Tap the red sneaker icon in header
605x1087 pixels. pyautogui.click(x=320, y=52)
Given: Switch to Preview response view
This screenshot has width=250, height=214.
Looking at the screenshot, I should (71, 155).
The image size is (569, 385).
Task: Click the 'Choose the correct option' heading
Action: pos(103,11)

**TASK DETAILS:** Line by line, please reproduce the records exactly.

**COMPLETED EXERCISE:**
Tap the red sneaker icon in header
605x1087 pixels. pyautogui.click(x=320, y=52)
Given: Switch to Preview response view
This screenshot has width=250, height=214.
Looking at the screenshot, I should (71, 155).
The image size is (569, 385).
Task: Click the 'Choose the correct option' heading
Action: pos(103,11)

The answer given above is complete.